New York est familière, dure et douce. Elle se transforme en ville méditerranéenne. En ville froide et enneigée. En ville de plaisir et de fête. En ville d’enfants, qu’ils soient des adultes ou devrais enfants. En ville d’hommes seuls, qui se protègent des larmes avec des journaux sous le dos ou les mains fermées sur leur visage. Jean Bizien est là pour recueillir toute cette humanité. Son appareil est comme une bouteille de vin qui a emprisonné les saveurs et les amertumes, les images et les élans d’une époque. Il a ouvert, il y a peu de temps, le bouchon du temps.
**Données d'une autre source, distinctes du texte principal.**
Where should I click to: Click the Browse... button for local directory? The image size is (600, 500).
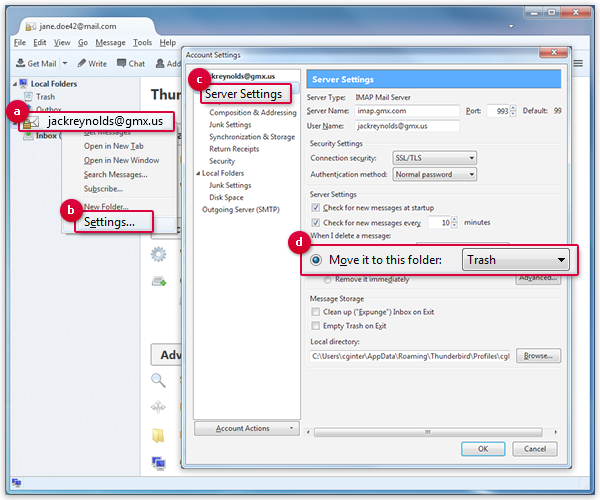(540, 356)
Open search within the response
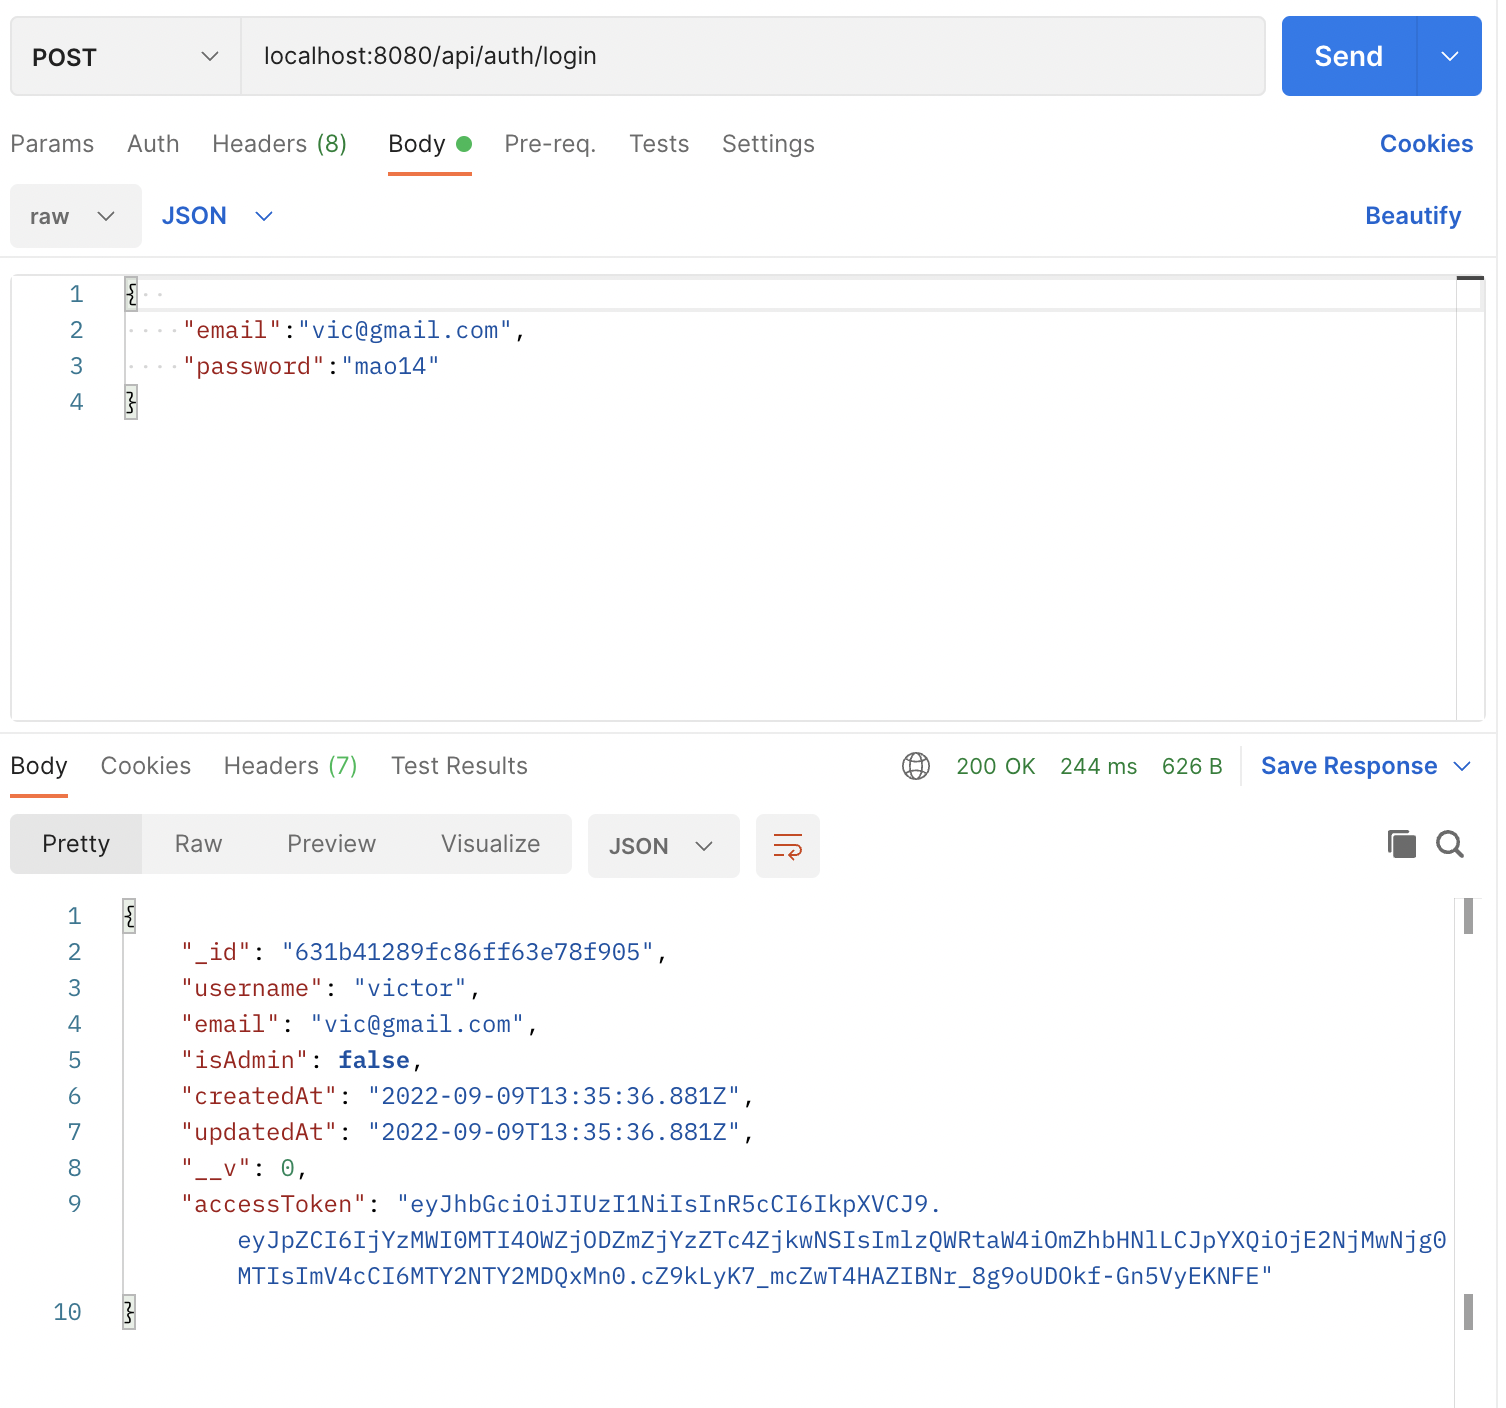Viewport: 1506px width, 1408px height. [x=1449, y=844]
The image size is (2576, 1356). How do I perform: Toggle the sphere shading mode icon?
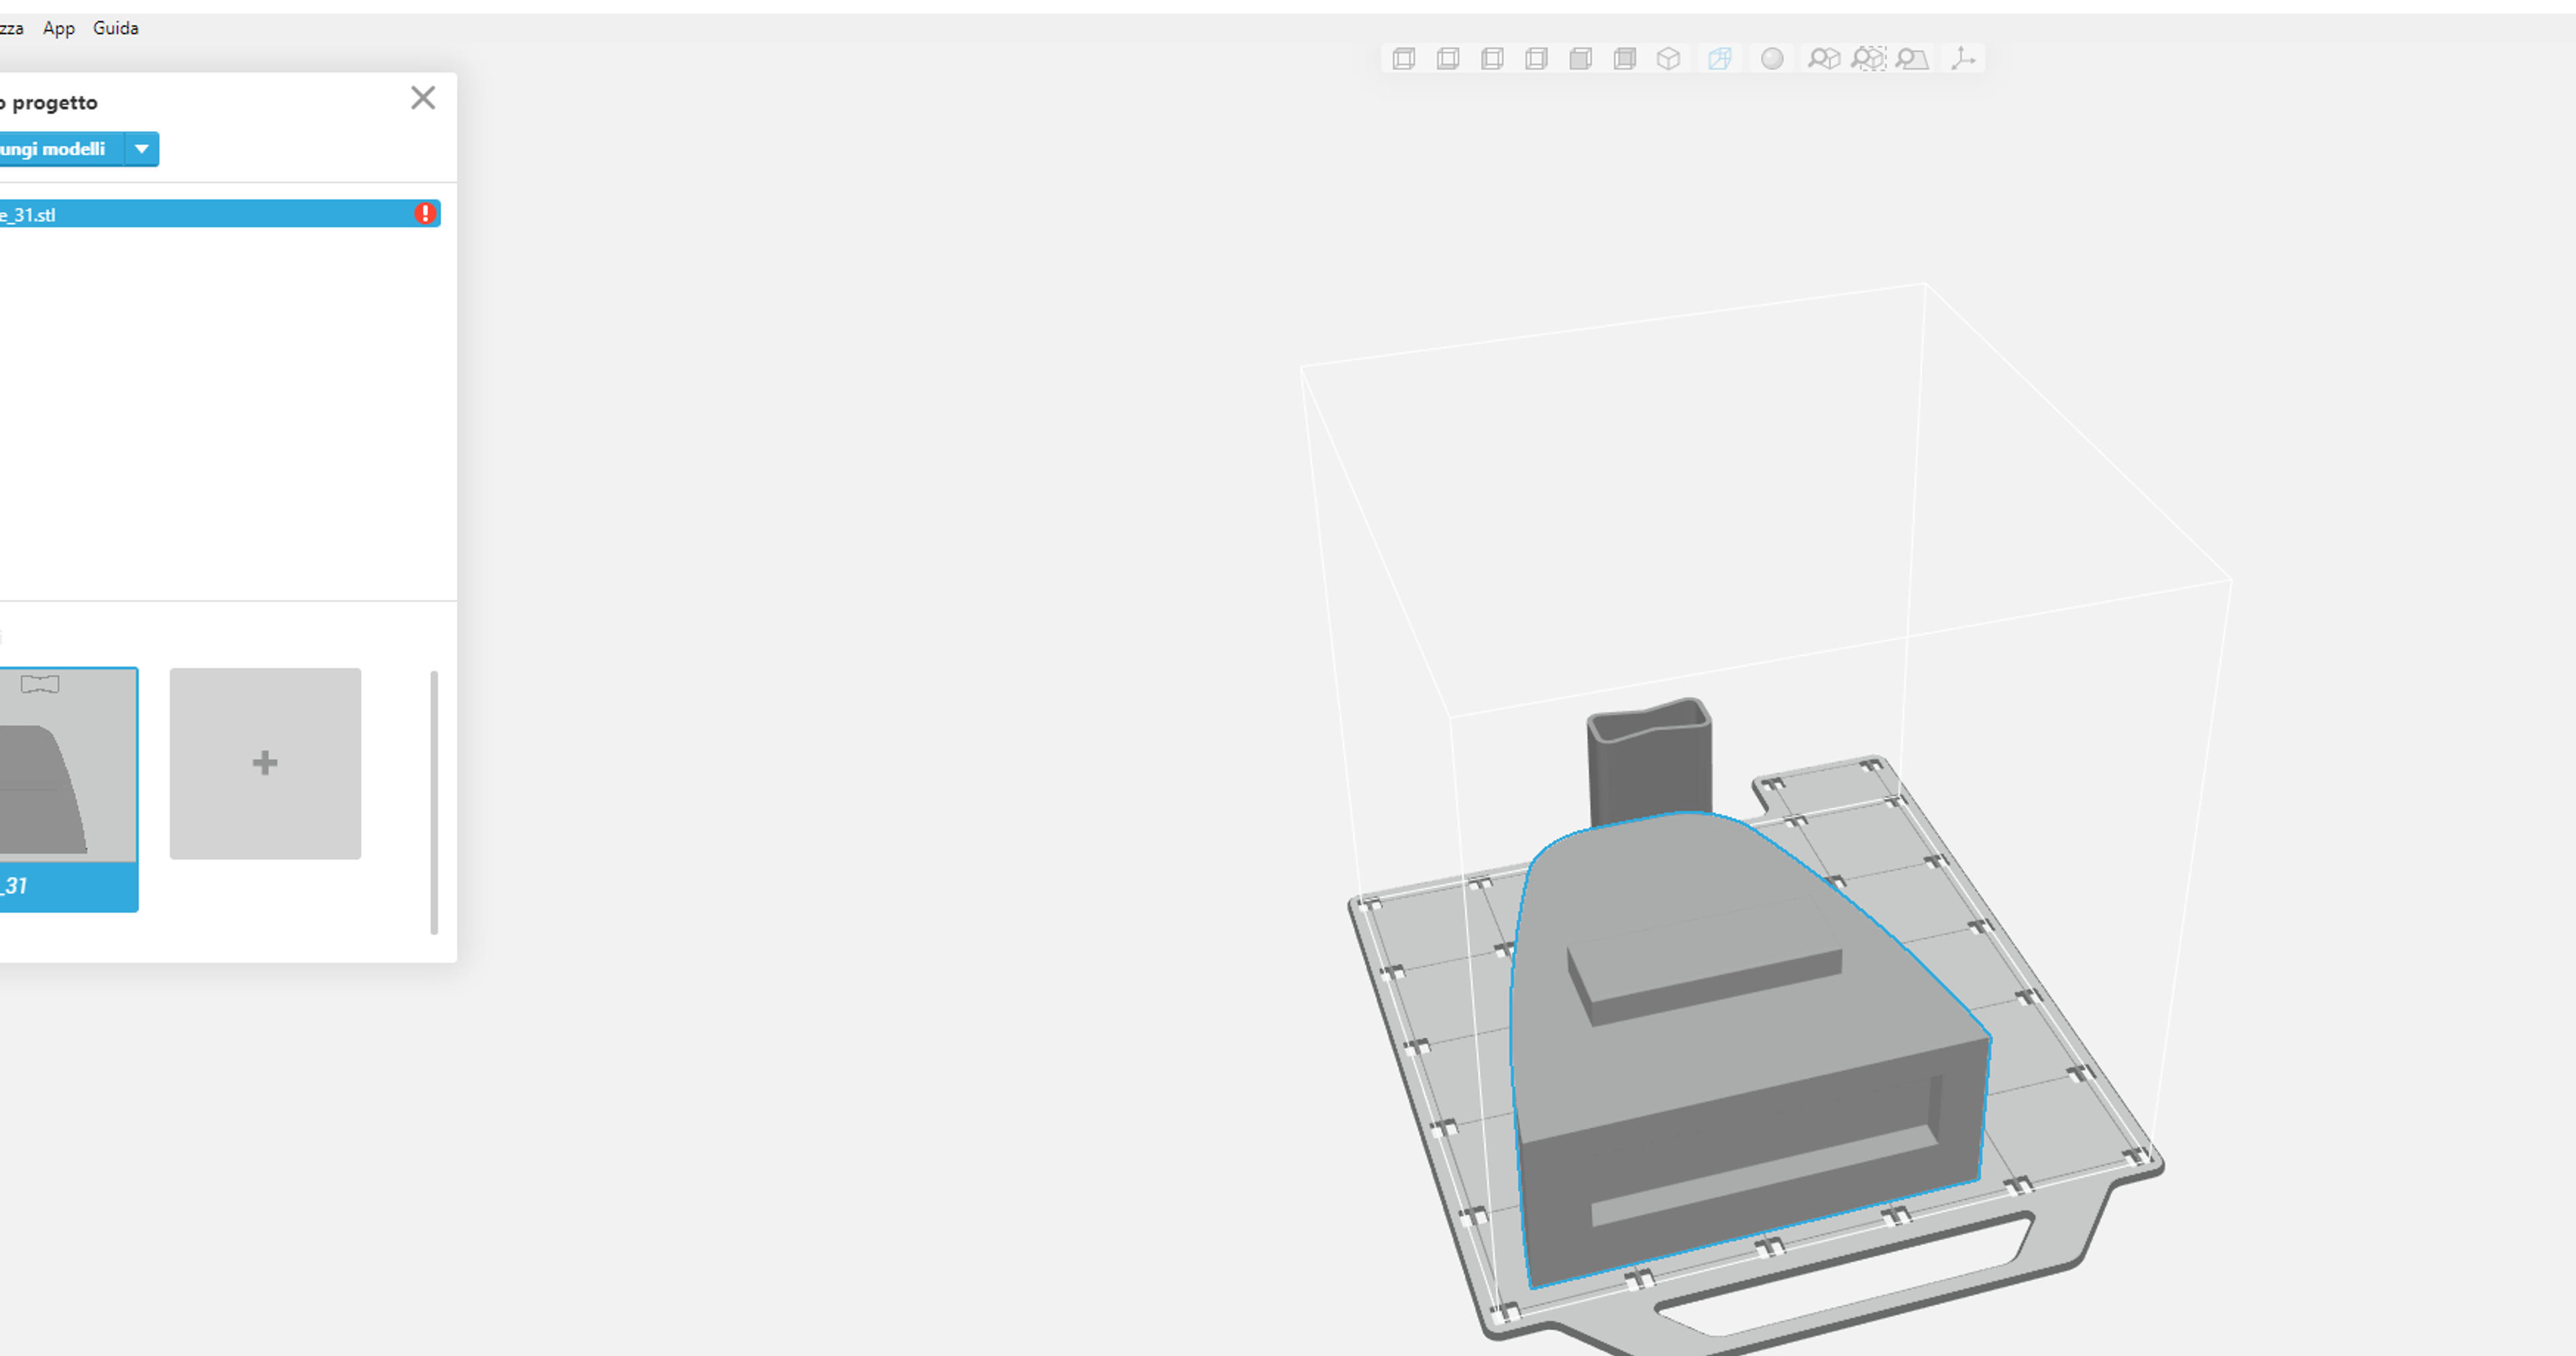point(1772,59)
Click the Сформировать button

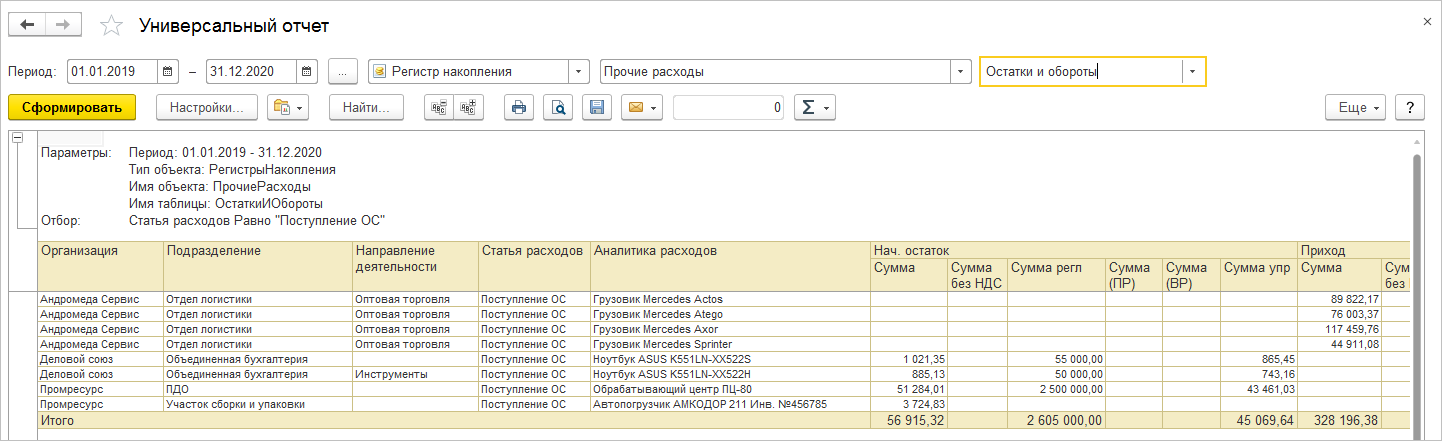click(x=72, y=107)
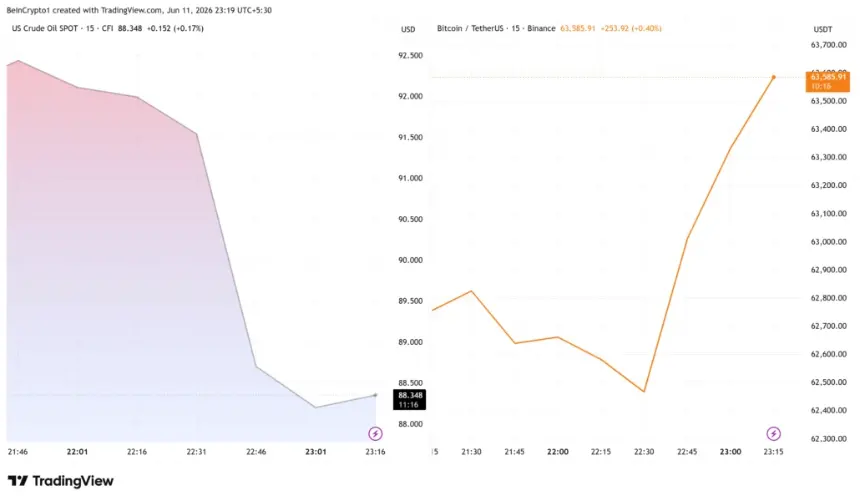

Cinquante ans avant, cinquante ans après…

(Olivier Couqueberg)

Né en 1932 à Lorient, Jean Bizien a consacré une grande part de sa vie à la photographie ; à New York où sa famille s’est installée quand il était enfant et où il a réalisé ses premières séries personnelles ; puis à Paris où il s’est établi comme photographe publicitaire au début des années 6o, activité qu’il a poursuivie pendant plus de trente ans avant de venir, comme il le dit lui-même, « cultiver son jardin dans le Trégor ». Son initiation à la photographie fut menée au contact des plus grands auteurs puisqu’il fut assistant d’Irving Penn pendant deux ans, qu’il travailla avec William Klein (exposé il y a quelques saisons à l’Imagerie) et Henry Clarke. De la solitude de la rue new-yorkaise aux recoins de Central Park où s’isolent les amoureux ou les artistes, des fêtes de « Little Italy » aux marches de Wall Street, jean Bizien nous offre une vision humaniste et sensible de la métropole américaine.